In the context of its loan restructuring activities, the Group acquired 15.0% interest in the share capital of M.S. (Skyra) Vassas Ltd. M.S. (Skyra) Vassas Ltd is the parent company of a group of companies (Skyra Vassas group) with operations in the production, processing and distribution of aggregates (crushed stone and sand) and provision of other construction materials, and services based on core products such as ready‑mix concrete, asphalt and packing of aggregates. The Group considers that it exercises significant influence over the Skyra Vassas group as the Group has the power to have representation to the Board of Directors and to vote for matters relating to the relevant activities of the business. The investment is considered to be fully impaired and its value is restricted to zero.

Fairways Automotive Holdings Ltd

In the context of its loan restructuring activities, the Group acquired 45.0% interest in the share capital of Fairways Automotive Holdings Ltd. Fairways Automotive Holdings Ltd is the parent company of Fairways Ltd operating in the import and trading of motor vehicles and spare parts. The Group considers that it exercises significant influence over the company. The investment is considered to be fully impaired and its value is restricted to zero.

Investment in joint venture

Tsiros (Agios Tychon) Ltd

The Group holds a 50.0% shareholding in Tsiros (Agios Tychon) Ltd. The shareholder agreement with the other shareholder of Tsiros (Agios Tychon) Ltd stipulates a number of matters which require consent by both shareholders, therefore the Group considers that it jointly controls the company. The carrying value of Tsiros (Ayios Tychon) Ltd is restricted to zero.
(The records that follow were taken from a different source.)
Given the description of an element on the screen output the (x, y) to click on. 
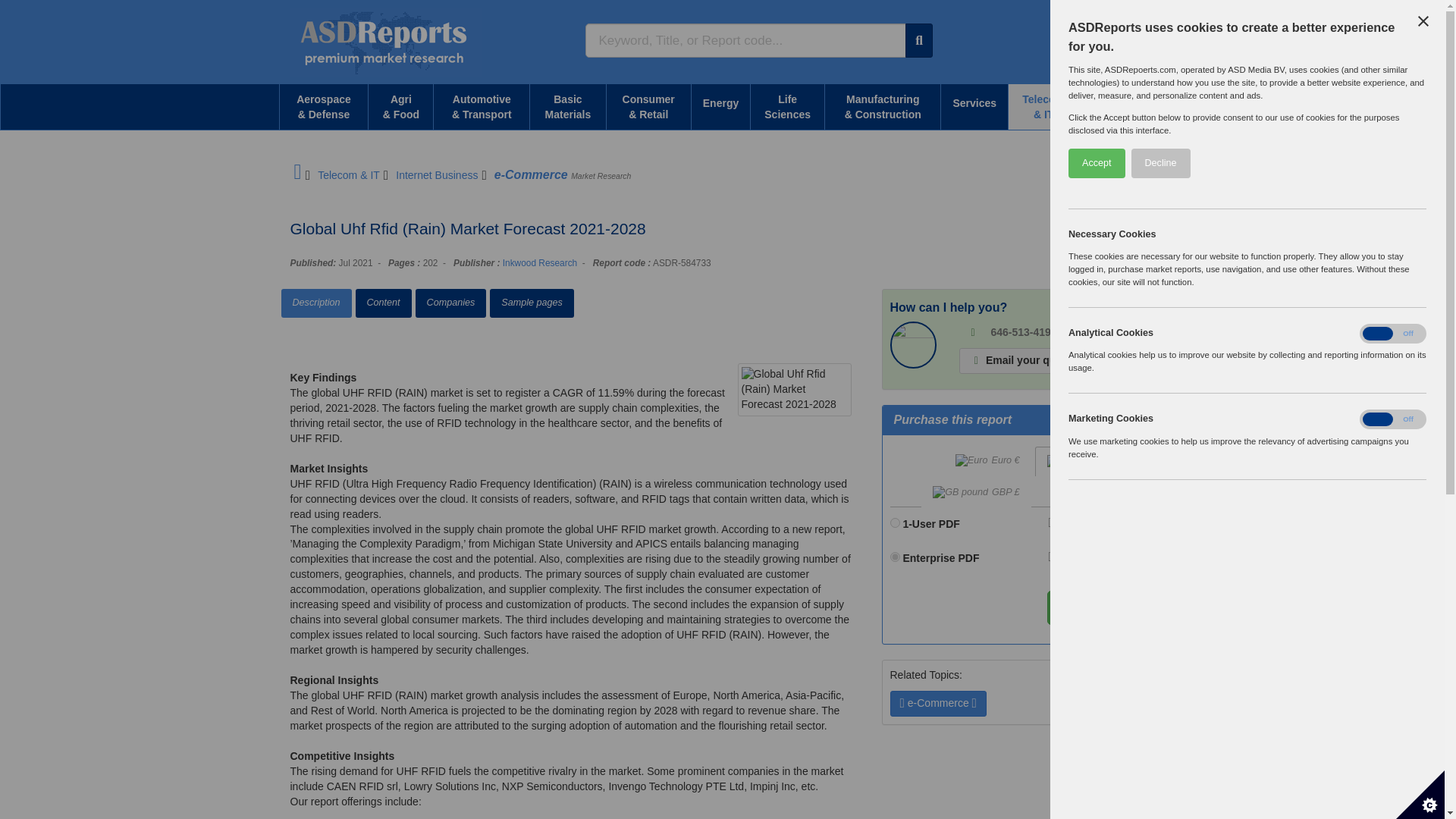
Change currency to GB Pound (975, 492)
Change currency to Euro (986, 460)
Decline (1359, 163)
Change currency to US Dollar (1086, 460)
Accept (1367, 163)
e-Commerce Market Research (563, 174)
Internet Business Market Research (436, 174)
xprice2 (894, 556)
xprice1 (894, 522)
ASDReports Homepage (297, 174)
Given the description of an element on the screen output the (x, y) to click on. 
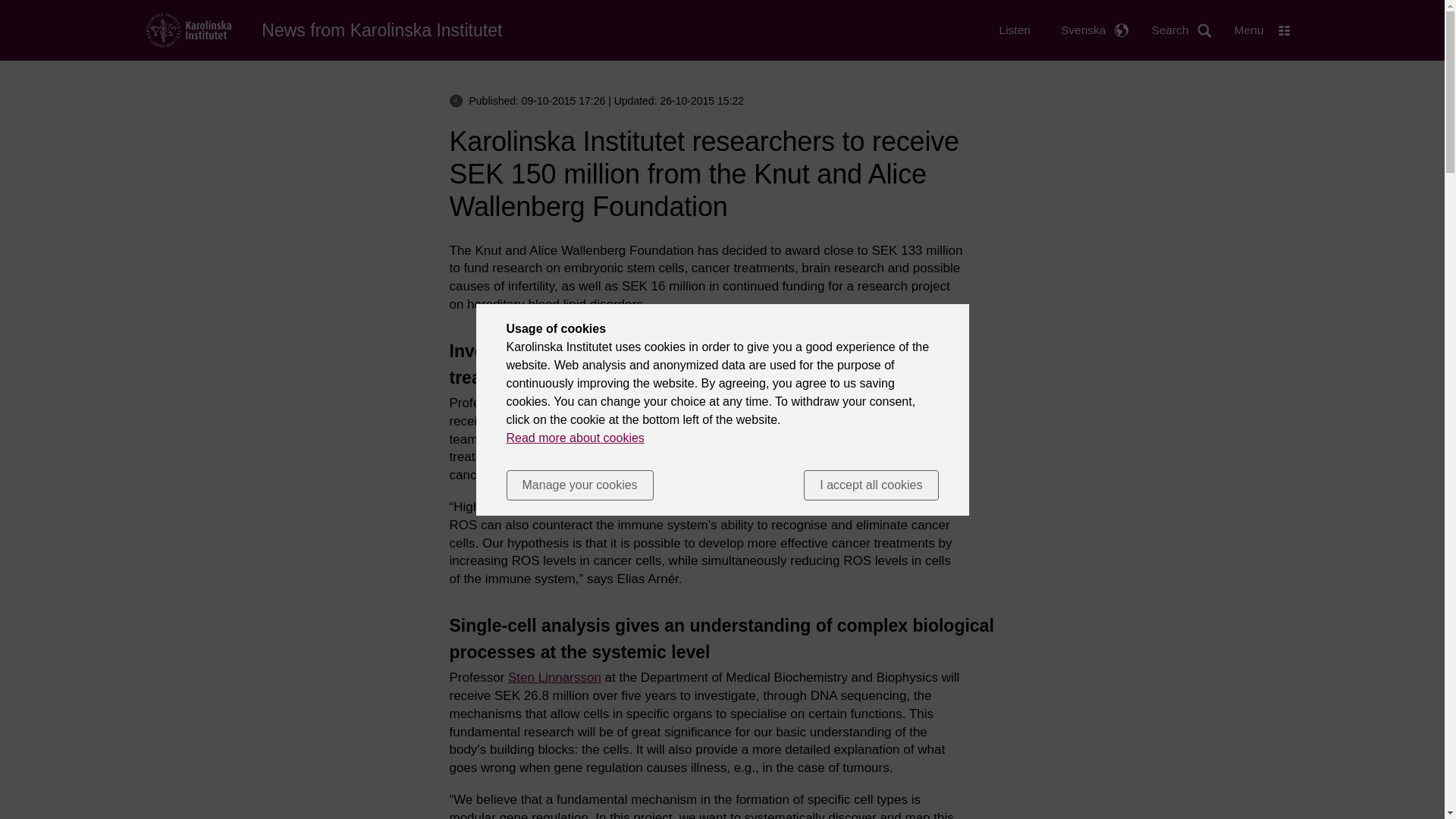
Home (382, 30)
Home (188, 29)
Listen (1014, 30)
Sten Linnarsson (554, 677)
News from Karolinska Institutet (382, 30)
Given the description of an element on the screen output the (x, y) to click on. 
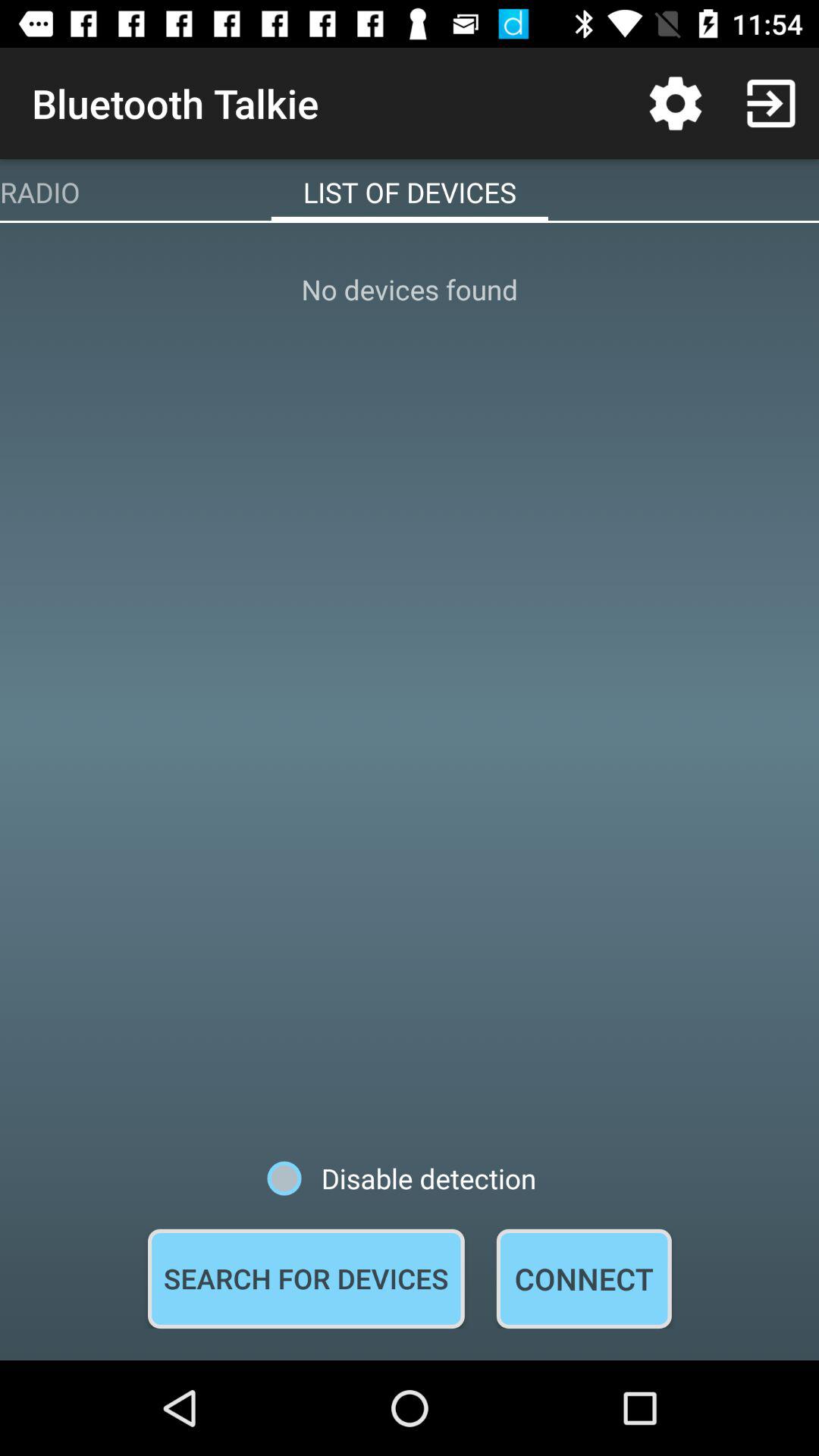
select icon at the center (409, 690)
Given the description of an element on the screen output the (x, y) to click on. 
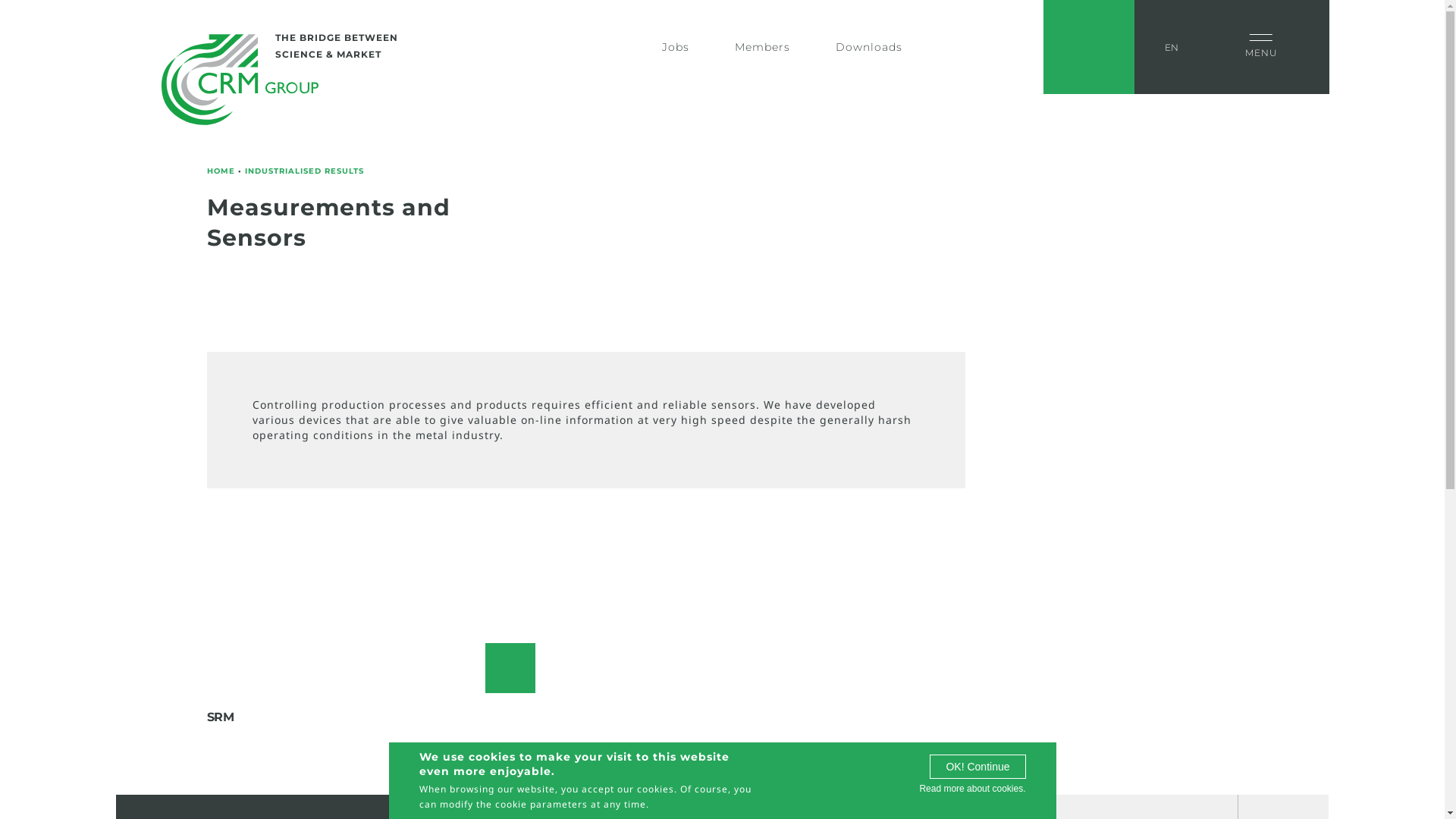
Read more Element type: text (510, 668)
Read more about cookies. Element type: text (972, 788)
HOME Element type: text (220, 170)
Search Element type: text (607, 46)
INDUSTRIALISED RESULTS Element type: text (303, 170)
Members Element type: text (761, 50)
OK! Continue Element type: text (977, 766)
Downloads Element type: text (868, 50)
Jobs Element type: text (674, 50)
Contact Element type: text (1088, 47)
Feder Element type: text (500, 56)
CRM Group
THE BRIDGE BETWEEN SCIENCE & MARKET Element type: text (238, 79)
Given the description of an element on the screen output the (x, y) to click on. 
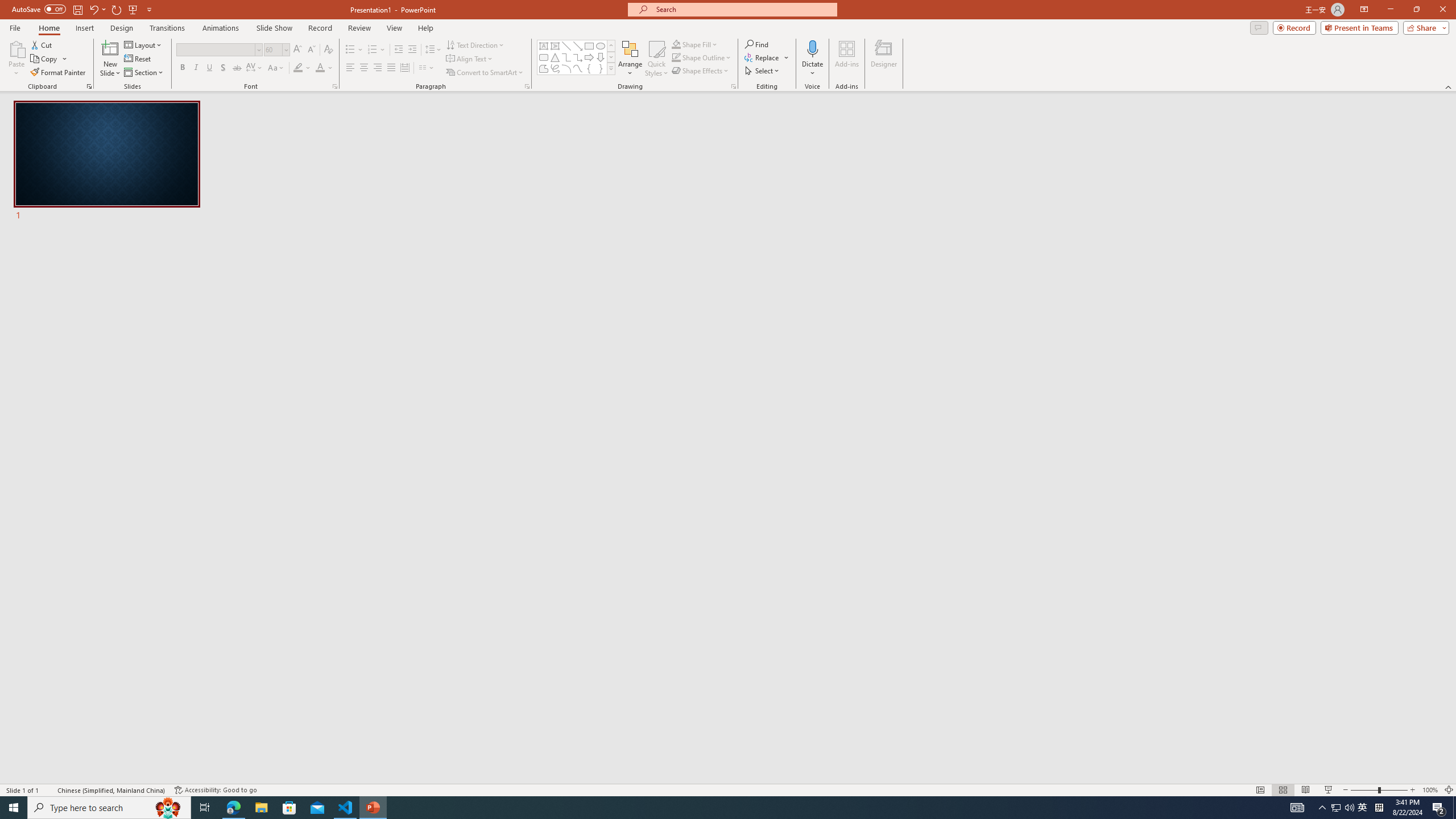
Shape Outline Blue, Accent 1 (675, 56)
Shape Effects (700, 69)
Accessibility Checker Accessibility: Good to go (216, 790)
Given the description of an element on the screen output the (x, y) to click on. 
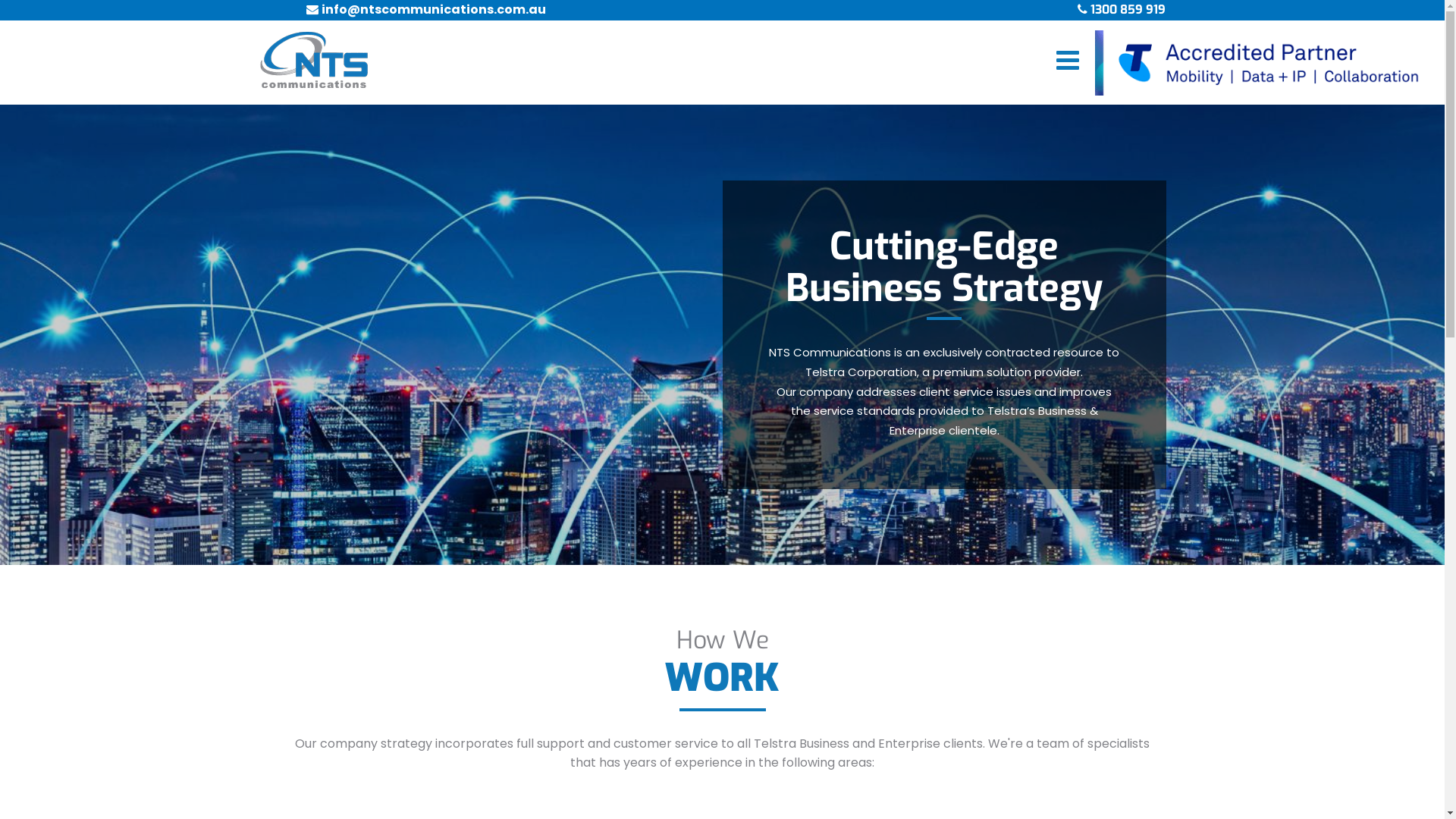
1300 859 919 Element type: text (1127, 9)
info@ntscommunications.com.au Element type: text (433, 9)
Given the description of an element on the screen output the (x, y) to click on. 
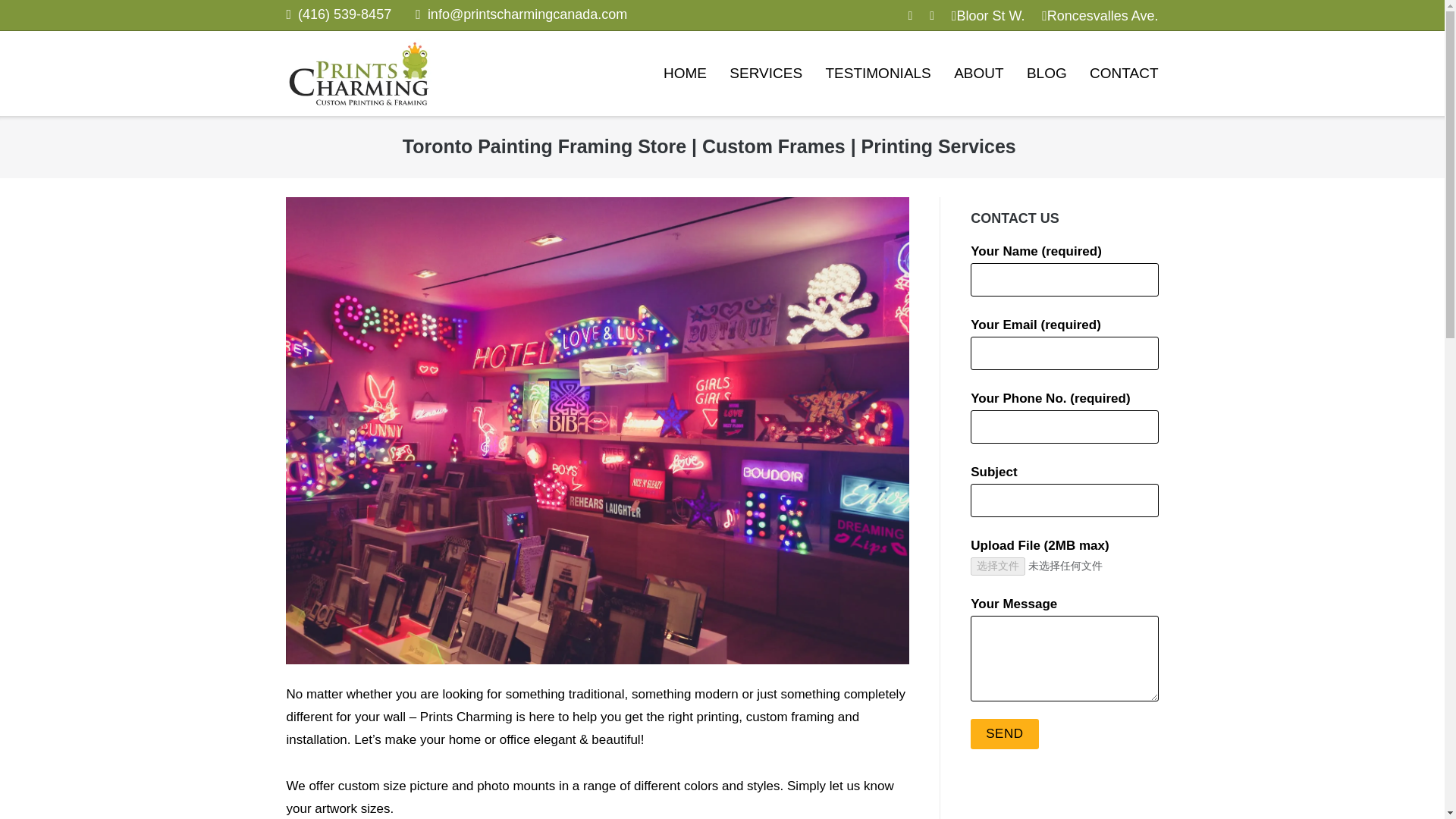
YouTube (910, 15)
Instagram (932, 15)
CONTACT (1123, 73)
ABOUT (978, 73)
BLOG (1046, 73)
Send (1004, 734)
HOME (684, 73)
SERVICES (765, 73)
TESTIMONIALS (877, 73)
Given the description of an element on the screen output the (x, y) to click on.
The percentage holdings are in ordinary shares or membership interests.

37. Events after the reporting period

Renewal of collective agreement

In July 2021, BOC PCL reached agreement with the Cyprus Union of Bank employees for the renewal of the collective agreement for the years of 2021 and 2022. The agreement relates to certain changes including the introduction of a new pay grading structure linked to the value of each position of employment, and of a performance related pay component as part of the annual salary increase, both of which have been long‑standing objectives of BOC PCL and are in line with market best‑practice.

There were no other material events after the balance sheet date.